Supervision. Every residential care facility shall provide qualified supervisory personnel on the premises 24 hours a day, seven days a week. Such personnel shall have sufficient education and experience and shall be present in sufficient numbers to meet all standards of any agency responsible for the licensing or regulation of the residential care facility.
B. 
Other required approvals. An applicant for a residential care facility shall demonstrate compliance with all applicable regulations, standards, and licensing requirements of public or private agencies.
C. 
Required information for application. An application for a special permit for a residential care facility shall satisfy the submission requirements of Article IX and shall also include the following:
(1) 
A list of all agencies which must license or otherwise approve the establishment or operation of the facility.
(2) 
A list of regulations established by the public or private agencies listed in Subsection C(1) above.
(3) 
Copies of applications submitted to the agencies.
(4) 
A written statement explaining the status of such applications stating any facts known to the applicant which might result in the denial or delay of any required approval.
(5) 
A written statement addressing the requirements of Subsection A above and demonstrating that the facility will comply with applicable regulations of licensing agencies and state law relating to minimum required floor area, bathroom facilities, and open space.
(6) 
A map identifying the location of all other residential care facilities in the Town of Philipstown at the time of the special permit application.
D. 
Findings.

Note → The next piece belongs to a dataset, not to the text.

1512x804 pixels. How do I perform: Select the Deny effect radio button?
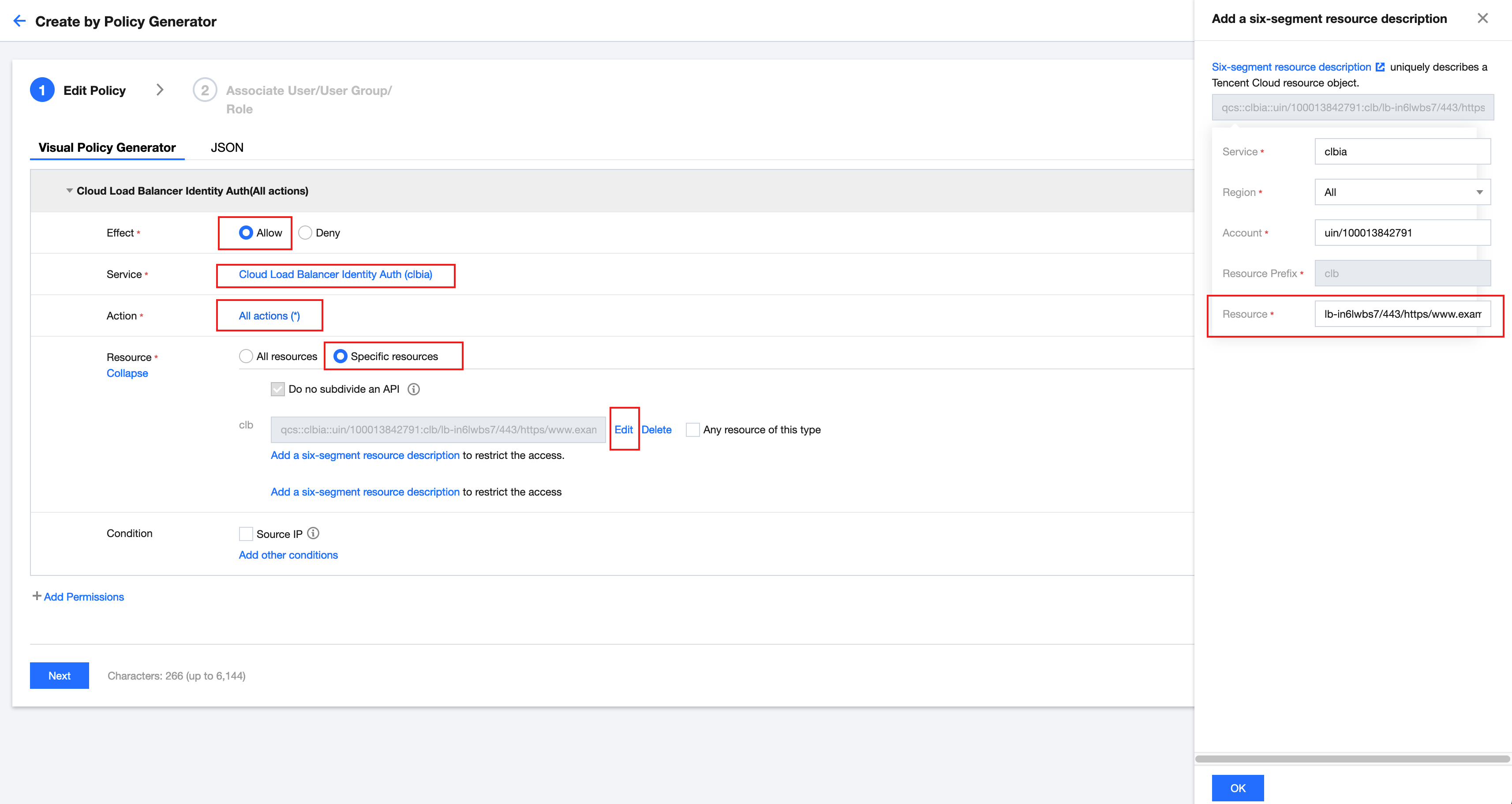[x=305, y=233]
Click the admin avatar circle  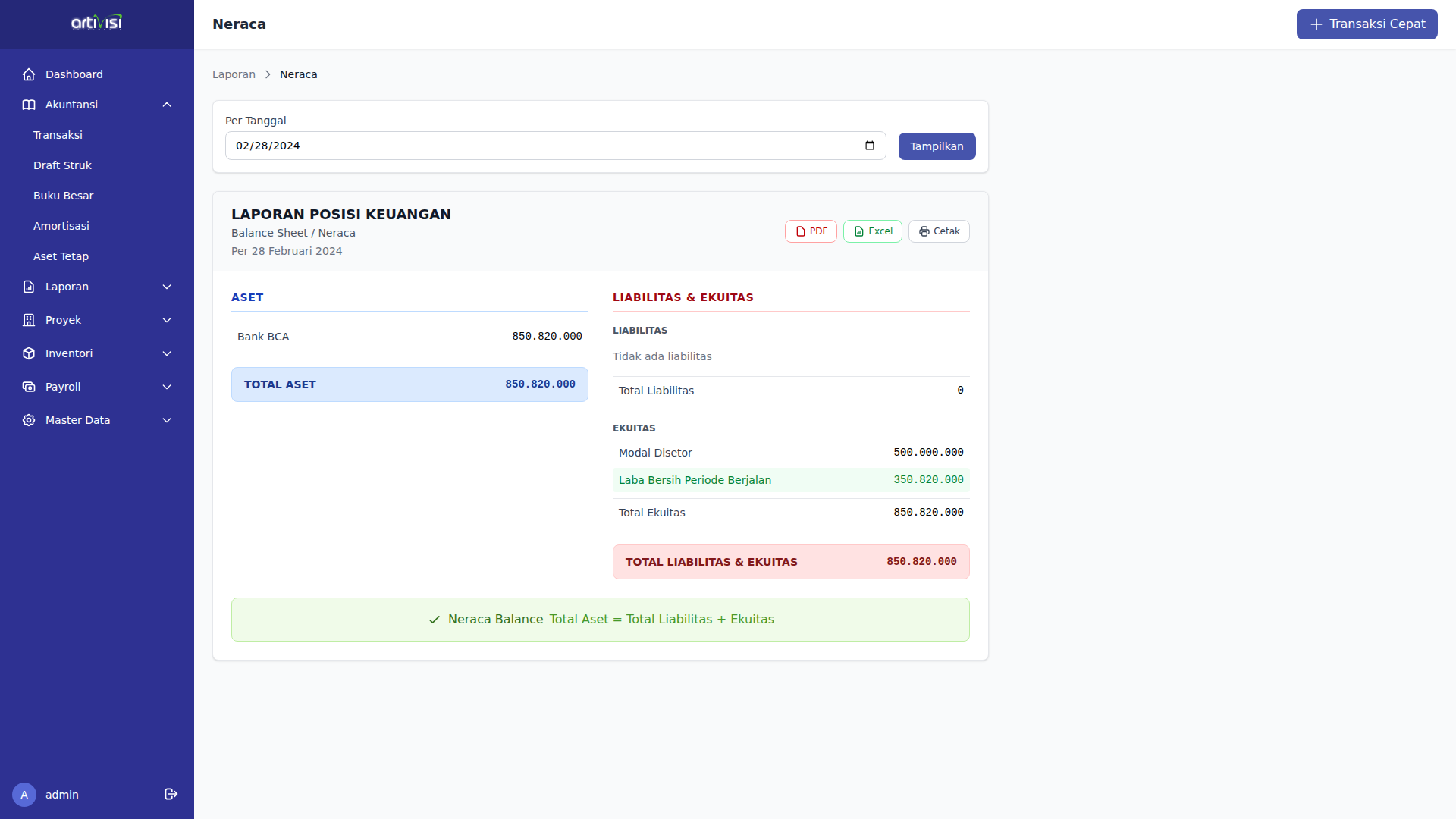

In making its determination upon a special permit for a residential care facility, the Planning Board shall, in addition to making the findings required by § 175-63, make the following specific findings:
(1) 
That the proposed facility, given its unique nature, will not have a substantial or undue adverse effect upon adjacent property, the character of the neighborhood, parking, utility facilities, and other matters affecting public health, safety, and general welfare.
(2) 
That the proposed facility will be provided with or have ready access to facilities and services necessary and appropriate to the needs of its residents for active and passive recreation, medical care, education, cultural and religious activities, and public transportation.
(3) 
That the proposed facility will not generate a level of traffic which would be burdensome to the neighborhood, considering the number of visitors its residents may expect, truck delivery and loading requirements, and the availability and nature of public or private transportation.
(4) 
That the proposed facility will not result in an undue concentration of residential care facilities in the Town of Philipstown or in the neighborhood of the proposed facility.
(5) 
That the decision made by the Planning Board represents a reasonable accommodation to the needs of persons protected under the Federal Fair Housing Act, if applicable.